Elizabeth T. Leary, PhD, Chief Scientific Officer at Pacific Biomarkers, Inc. (PBI), a provider of biomarker laboratory services to the pharmaceutical, biotechnology and diagnostics industries, has co-authored a paper appearing in the March issue of Clinical Chemistry. The article explores the contribution of assay methodologies in the risk score classification of cardiovascular disease.
In the paper, Dr. Leary and her co-authors evaluated the accuracy of cardiovascular disease risk score classification by direct LDL cholesterol, calculated LDL cholesterol, and non-HDL cholesterol compared to classification by reference measurement procedures performed at the Centers for Disease Control and Prevention.
A total of 175 individuals were examined, including 138 with cardiovascular disease or conditions that may affect measurement of LDL cholesterol.

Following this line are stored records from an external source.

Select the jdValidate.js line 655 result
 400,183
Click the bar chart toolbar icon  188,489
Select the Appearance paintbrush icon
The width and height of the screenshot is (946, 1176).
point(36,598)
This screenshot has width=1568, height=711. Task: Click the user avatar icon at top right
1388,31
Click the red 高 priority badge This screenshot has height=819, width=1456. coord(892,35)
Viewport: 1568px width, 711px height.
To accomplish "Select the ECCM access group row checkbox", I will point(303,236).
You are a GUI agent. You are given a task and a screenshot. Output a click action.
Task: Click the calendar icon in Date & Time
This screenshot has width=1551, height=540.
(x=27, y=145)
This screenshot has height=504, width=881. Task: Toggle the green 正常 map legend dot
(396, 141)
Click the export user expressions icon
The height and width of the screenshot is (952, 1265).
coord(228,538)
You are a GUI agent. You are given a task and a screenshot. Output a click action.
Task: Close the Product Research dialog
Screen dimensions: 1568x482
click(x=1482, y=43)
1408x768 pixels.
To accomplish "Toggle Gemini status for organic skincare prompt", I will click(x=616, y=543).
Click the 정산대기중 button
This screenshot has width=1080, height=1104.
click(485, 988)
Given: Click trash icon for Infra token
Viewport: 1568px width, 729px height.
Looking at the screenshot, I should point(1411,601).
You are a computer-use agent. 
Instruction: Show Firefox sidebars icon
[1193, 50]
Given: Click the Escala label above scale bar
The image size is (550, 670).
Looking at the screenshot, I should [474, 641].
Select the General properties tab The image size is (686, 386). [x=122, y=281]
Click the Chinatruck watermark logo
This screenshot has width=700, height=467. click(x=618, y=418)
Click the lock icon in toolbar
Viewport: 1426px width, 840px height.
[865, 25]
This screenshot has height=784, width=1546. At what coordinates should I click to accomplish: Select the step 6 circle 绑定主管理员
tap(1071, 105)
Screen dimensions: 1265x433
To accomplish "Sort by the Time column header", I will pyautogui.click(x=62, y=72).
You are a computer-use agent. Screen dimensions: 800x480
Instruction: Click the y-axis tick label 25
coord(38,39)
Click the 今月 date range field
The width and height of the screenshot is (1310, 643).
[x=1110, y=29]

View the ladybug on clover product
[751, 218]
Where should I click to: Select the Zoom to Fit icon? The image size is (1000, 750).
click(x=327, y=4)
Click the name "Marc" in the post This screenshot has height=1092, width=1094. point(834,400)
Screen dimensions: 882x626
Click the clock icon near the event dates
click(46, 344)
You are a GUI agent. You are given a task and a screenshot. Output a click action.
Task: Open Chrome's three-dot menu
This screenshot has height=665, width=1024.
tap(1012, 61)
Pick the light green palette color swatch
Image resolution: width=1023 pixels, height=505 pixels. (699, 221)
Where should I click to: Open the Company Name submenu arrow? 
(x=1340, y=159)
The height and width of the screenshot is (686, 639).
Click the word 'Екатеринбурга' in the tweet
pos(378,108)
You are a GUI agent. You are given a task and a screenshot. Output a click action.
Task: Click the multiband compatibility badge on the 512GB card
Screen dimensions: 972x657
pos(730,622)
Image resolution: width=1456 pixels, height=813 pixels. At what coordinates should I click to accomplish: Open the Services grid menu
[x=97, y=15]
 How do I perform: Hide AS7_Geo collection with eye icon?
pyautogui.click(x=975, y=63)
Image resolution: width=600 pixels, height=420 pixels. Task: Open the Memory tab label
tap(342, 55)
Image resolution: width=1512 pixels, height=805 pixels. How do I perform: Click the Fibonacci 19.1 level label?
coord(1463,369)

The study concluded that except for individuals with elevated triglycerides, 7 of 8 direct LDL cholesterol methods failed to show improved cardiovascular disease risk score classification over the corresponding calculated LDL cholesterol methods.
Non-HDL cholesterol showed overall the best concordance with the reference measurement procedures for cardiovascular disease risk score classification of both normal and hypertriglyceridemic individuals.
"Most clinical papers pretty much ignore assay differences and their contribution in the interpretation of study findings," said Dr. Leary. "We have presented evidence that not all assays for cardiovascular risk are equally accurate, a conclusion that may help select the appropriate assay for each study and refine methodologies that target those patients at risk for cardiovascular disease."